Maquis Post

Adjacent to my apartment complex is a bowling alley.

Actually, they call it a casino. I guess it’s owned by Indians. I’m not really sure how that works, but those things seem to be all over the place around here. As far as I can tell, it’s a bowling alley on a normal street corner, but they call it a casino on account of some card tables upstairs. I’ve been to Vegas and I’ve been to Atlantic City, and this joint does not fit my standard definition of “casino.” I mean, there’s nary a blinking light or plentiful buffet to be found. But I’ll come back to that place in a minute.

Since moving to Seattle, I have attempted to get myself in shape by riding my bicycle. The city, after all, has a reputation for being very bike-friendly, and since we don’t have the humidity or sinus-crushing pollen that kept me from venturing outdoors back on the east coast, I figured I’d give it a shot.

What many people don’t realize — okay, I don’t know how many people don’t, but I didn’t — is that Seattle is in the mountains. It’s very hilly here. So while there may be better accomodations for bikes on the roads and in the many public parks, the fact is that you have to be pretty serious about biking to take advantage of it. By that, I mean you have to be able to handle incredibly steep hills without collapsing in a sweaty, wheezing heap of blubber. I’m not quite there yet. Maybe I can get there someday, but that day is not today.

My grandmother actually got me a pretty nice bike rack for Christmas a couple of years ago, but the best efforts of me and at least three other people (one of whom holds a Masters degree in Automotive Bike Rack Studies from MIT) were unable to get the thing attached safely to my vehicle. So carting the thing to a flat area also doesn’t seem to be an option at this point, unless I want to disassemble and reassemble the thing each morning, like a Marine would do with his rifle. Again, maybe someday I’ll be ready for that level of commitment. But I’m still just at the beginner phase here, like I said.

So that brings me back to this bowling alley. Casino. Whatever.

I noticed that they had a nice, flat parking lot that tended to be empty in the early hours of the morning. I took my car over and drove a complete circle and discovered that it’s exactly a tenth of a mile around — perfect for measured laps on the ol’ $50 Target bike. So, following a recent trip back home to Maryland (during which my family not-very-graciously informed me that I was approaching Orson Welles levels of girth), I felt sufficiently shamed into finally beginning an exercise regimen. I headed to the parking lot on a mostly-daily basis and I started small, with 10 laps (a mile).

I eventually worked myself up to 20 laps before I got distracted and stopped. It’s not that it was too hard, it’s just that I distract easily. I must have seen a shiny object. Or, more likely, it rained one morning, breaking my routine and causing me to direct my attention elsewhere, ultimately forgetting I even had one in the first place. Hey, it’s not easy living inside this skull, all right?

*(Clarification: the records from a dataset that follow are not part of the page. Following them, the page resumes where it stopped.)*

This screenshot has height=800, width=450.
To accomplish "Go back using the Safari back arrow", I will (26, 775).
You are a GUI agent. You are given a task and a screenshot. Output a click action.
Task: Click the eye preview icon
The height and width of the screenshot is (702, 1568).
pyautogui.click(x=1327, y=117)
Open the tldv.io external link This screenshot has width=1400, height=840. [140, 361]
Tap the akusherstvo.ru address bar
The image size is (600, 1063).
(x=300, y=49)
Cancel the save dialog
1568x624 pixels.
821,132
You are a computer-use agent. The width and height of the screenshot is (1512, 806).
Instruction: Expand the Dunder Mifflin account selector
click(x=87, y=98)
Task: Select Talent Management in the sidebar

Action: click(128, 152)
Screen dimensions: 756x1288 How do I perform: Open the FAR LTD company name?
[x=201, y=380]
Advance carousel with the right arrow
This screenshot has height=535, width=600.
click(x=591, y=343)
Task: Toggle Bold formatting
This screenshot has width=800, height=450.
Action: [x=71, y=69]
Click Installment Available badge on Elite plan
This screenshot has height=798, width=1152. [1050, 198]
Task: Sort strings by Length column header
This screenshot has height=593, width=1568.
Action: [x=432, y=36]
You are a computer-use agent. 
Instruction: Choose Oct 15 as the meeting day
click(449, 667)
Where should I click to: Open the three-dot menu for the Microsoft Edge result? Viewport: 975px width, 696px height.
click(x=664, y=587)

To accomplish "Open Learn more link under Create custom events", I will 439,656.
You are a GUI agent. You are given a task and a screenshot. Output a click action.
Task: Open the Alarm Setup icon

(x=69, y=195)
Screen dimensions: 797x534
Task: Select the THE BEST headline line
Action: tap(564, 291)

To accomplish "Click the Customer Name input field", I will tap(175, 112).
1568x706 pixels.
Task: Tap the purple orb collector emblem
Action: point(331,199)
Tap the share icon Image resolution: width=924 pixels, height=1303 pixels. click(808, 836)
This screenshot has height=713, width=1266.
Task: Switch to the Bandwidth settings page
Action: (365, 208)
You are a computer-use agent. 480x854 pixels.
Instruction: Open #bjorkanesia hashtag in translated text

A month or so passes and I realize I need to get back on it. So I climb on the bike and head for the parking lot…

…only to find that the gap in the fence that used to allow me access to it has now been blocked with a concrete post. Pedestrians can still navigate their way around, but it’s no go for the likes of me and my bicycle.

There must be some reason why they chose to put this post there, and I’m trying really hard to think of one that doesn’t point to them being jerks who want me to fail. Or at least, you know, not wanting me to lurk around their parking lot. Because, you know, the parking lot of a bowling alley/casino is a hopping place at 7AM. I might scare away customers.

The only other thing that really makes sense is Red Man’s Revenge. I encroached on their land and their natural cultural instinct was to retaliate. And you know, I think I could probably live with that explanation, except for the fact that every time I’ve stuck my head into Nameless Casino, it’s been populated entirely with elderly Russians. So, I suppose the real question is: why does the Russian mob want me to stay fat? Who benefits?